Whenever a line in the records below contains "computer", pick it out.

Source data —
※ ※ ※

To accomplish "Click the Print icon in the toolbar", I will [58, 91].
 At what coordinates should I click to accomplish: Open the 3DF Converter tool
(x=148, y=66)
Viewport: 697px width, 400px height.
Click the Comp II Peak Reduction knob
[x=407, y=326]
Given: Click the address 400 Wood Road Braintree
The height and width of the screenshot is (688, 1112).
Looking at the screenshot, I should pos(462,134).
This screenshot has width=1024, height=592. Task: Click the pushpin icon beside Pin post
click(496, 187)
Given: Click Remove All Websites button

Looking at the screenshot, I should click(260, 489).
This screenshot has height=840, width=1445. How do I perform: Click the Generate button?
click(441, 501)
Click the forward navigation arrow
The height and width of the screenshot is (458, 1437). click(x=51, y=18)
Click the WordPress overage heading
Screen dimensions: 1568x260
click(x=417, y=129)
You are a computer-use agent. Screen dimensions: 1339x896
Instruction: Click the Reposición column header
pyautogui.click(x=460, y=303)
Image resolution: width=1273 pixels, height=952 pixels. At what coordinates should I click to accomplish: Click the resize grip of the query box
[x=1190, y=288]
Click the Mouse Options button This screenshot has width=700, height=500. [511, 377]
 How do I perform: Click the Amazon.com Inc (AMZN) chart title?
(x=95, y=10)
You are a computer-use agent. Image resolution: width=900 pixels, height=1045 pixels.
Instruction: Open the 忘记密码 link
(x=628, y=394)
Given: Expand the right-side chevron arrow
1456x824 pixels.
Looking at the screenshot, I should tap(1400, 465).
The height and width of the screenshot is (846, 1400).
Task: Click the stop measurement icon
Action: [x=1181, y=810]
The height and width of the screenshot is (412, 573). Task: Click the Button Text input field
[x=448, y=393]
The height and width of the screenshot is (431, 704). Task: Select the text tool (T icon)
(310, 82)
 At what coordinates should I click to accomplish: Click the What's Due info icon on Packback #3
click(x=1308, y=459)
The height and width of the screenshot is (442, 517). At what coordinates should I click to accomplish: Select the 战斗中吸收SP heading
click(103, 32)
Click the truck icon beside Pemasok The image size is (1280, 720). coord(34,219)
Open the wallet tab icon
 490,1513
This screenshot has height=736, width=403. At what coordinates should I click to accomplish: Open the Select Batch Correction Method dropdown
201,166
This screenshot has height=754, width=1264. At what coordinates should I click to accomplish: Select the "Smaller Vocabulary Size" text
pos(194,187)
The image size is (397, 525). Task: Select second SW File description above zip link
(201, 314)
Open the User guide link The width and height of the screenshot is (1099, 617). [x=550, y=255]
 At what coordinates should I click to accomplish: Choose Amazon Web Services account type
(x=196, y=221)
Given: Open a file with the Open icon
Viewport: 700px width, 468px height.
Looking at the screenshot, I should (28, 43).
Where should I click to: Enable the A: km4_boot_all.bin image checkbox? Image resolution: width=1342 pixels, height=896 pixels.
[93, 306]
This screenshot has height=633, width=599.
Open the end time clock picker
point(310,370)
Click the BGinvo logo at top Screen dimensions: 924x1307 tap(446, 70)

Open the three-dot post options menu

※ ※ ※

Task solution —
You are a computer-use agent. Screen dimensions: 1339x896
You are a computer-use agent. Image resolution: width=900 pixels, height=1045 pixels.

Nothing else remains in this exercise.